New orders for long-lasting U.S. manufactured goods recorded their largest decline in six months in April as aircraft and motor vehicle bookings tumbled, indicating the economy remained stuck in a soft patch.
The Commerce Department said on Wednesday durable goods orders dropped 3.6 percent, worse than economists' expectations for a 2.2 percent fall. March's orders were revised up to a 4.4 percent rise from a 4.1 percent increase.
While durable goods orders are extremely volatile, details of the report pointed to some cooling in factory activity. It was also the latest in a series to suggest that the loss of growth momentum encountered as the year started persisted into the early part of the second quarter.

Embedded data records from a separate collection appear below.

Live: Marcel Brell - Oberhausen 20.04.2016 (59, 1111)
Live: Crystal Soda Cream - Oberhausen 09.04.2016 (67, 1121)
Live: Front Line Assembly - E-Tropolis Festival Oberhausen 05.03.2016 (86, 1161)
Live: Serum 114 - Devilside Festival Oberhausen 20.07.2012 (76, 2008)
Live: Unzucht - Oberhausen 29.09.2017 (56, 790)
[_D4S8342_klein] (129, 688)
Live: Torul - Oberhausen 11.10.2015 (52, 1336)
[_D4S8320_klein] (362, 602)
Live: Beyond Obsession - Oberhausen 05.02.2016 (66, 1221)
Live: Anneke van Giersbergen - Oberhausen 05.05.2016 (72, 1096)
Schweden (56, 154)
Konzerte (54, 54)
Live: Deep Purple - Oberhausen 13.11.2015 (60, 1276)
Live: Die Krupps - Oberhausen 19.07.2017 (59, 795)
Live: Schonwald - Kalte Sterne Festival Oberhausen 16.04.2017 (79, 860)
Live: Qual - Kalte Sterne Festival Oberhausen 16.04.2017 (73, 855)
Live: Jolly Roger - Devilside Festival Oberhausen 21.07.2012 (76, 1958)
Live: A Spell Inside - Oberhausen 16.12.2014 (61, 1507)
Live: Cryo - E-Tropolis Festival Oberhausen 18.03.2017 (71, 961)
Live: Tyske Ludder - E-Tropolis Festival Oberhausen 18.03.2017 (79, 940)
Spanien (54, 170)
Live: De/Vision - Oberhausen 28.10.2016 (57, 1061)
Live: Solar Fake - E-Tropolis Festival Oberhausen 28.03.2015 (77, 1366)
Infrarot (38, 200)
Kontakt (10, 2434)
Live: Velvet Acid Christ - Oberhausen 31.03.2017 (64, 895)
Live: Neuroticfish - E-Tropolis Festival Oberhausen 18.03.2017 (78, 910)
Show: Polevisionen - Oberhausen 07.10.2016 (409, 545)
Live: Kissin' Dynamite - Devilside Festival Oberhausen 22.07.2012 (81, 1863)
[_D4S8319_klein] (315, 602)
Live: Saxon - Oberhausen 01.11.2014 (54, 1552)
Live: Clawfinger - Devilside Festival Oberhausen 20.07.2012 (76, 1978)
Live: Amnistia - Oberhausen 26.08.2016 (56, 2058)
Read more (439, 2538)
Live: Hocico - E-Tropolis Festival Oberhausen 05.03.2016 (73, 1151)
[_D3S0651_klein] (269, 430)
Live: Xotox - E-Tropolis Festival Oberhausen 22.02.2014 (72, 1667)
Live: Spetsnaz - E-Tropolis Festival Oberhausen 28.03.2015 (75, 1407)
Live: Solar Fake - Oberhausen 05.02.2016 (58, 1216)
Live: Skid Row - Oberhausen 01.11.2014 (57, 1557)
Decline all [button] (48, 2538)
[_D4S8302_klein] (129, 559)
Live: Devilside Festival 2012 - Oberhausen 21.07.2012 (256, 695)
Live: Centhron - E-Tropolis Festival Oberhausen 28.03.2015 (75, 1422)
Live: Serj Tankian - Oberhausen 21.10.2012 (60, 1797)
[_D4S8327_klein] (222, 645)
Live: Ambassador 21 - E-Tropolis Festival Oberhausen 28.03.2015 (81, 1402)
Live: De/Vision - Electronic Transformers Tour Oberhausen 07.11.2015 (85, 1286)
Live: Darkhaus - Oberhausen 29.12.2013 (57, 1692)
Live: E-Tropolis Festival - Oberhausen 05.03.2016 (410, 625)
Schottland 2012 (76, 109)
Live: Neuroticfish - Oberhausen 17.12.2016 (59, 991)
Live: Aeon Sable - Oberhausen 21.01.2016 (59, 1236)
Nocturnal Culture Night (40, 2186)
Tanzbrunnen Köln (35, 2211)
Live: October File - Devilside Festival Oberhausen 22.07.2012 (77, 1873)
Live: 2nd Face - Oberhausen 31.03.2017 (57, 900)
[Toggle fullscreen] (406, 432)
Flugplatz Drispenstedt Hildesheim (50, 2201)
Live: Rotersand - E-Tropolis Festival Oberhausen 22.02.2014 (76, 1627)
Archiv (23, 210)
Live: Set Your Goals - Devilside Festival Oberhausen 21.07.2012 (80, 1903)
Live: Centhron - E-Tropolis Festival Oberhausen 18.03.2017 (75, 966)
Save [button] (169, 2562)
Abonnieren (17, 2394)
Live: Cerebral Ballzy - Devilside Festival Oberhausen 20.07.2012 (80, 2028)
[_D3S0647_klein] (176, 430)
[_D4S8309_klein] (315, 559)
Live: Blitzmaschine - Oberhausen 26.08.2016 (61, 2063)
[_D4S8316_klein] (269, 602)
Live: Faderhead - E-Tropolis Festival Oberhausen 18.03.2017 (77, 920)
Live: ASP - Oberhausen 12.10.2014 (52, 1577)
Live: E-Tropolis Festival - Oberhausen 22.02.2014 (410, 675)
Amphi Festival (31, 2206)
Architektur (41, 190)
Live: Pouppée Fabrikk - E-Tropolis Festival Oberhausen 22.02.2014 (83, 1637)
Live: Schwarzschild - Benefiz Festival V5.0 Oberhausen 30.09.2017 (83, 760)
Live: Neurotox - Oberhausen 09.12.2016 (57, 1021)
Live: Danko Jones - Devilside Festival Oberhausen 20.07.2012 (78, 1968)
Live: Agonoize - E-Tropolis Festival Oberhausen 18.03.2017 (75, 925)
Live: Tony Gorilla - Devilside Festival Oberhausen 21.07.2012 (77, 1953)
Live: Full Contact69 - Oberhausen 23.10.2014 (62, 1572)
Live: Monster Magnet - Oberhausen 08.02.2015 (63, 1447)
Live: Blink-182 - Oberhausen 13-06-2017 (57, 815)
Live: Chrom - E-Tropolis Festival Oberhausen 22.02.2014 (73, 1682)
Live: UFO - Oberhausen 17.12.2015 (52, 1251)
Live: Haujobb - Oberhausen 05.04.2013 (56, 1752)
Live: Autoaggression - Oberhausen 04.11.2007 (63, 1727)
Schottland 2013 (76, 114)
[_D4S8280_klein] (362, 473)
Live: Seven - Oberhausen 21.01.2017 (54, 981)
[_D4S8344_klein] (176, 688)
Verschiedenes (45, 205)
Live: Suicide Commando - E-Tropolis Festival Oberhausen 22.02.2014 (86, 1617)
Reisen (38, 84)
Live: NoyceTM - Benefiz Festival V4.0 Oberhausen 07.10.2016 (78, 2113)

"It's not an ideal way to start off the second quarter. It is clear, not only from this report but from others, that the U.S. economy is encountering its fair share of speed bumps," said Jennifer Lee, a senior economist at BMO Capital Markets in Toronto.
The weak durable goods report could prompt economists to lower their forecasts for second-quarter growth.
So far, data ranging from retail sales to industrial production have been generally lackluster.
The government is expected to report on Thursday that the economy grew at a still sluggish 2.1 percent annual rate in the first quarter, according to a Reuters survey, rather than the 1.8 percent pace it estimated last month.
Stocks on Wall Street opened lower on the data, while government bond prices edged up. The dollar rose against a basket of currencies.
The economy's sluggish tone was underscored by a separate report showing a decline in home prices in March. The Federal Housing Finance Agency's home price index fell 0.3 percent in March from February. It declined 5.8 percent from a year-ago.
Treasury Secretary Timothy Geithner said recovery in the housing market had a long way to go.
"We've got several more years to go. Again just realistically I think it's going to take time still to heal that," Geithner told Politico in a live interview.
Manufacturing activity, which has led the recovery, has been dampened somewhat by a shortage of motor vehicle parts following an earthquake in Japan.
Orders last month were pulled down by a 4.5 percent fall in motor vehicle bookings, the largest decline since August, likely tracking an 8.9 percent dive in auto production during that month.
U.S. manufacturing contracted for the first time in 10 months in April as a result of supply chain disruptions in the wake of the March earthquake.
Orders were also weighed down by a 30 percent plunge in volatile aircraft bookings. Boeing took in just two aircraft orders, sharply down from the 98 it received in March, according to information posted on the plane maker's website.
Excluding transportation, durable goods orders unexpectedly fell 1.5 percent after a revised 2.5 percent rise in March, previously reported as a 2.3 percent increase. Economists had expected this category to rise 0.5 percent.
The report showed weakness across the board, with big declines in orders for machinery, capital goods, defense aircraft, electronic equipment and computers. However, orders for computers and electronic products rose.
Non-defense capital goods orders excluding aircraft, a closely watched proxy for business spending, fell 2.6 percent last month after an upwardly revised 5.4 percent increase in March.
"The April level is about where it was in the first quarter so it suggests that firms' capital spending inclinations are pretty flat or sluggish in the second quarter," said Cary Leahey, a senior economist at Decision Economics in New York.
Economists had expected a 0.2 percent gain from a previously reported 4.3 percent rise.
Shipments of non-defense capital goods orders excluding aircraft, which go into the calculation of gross domestic product, fell 1.7 percent.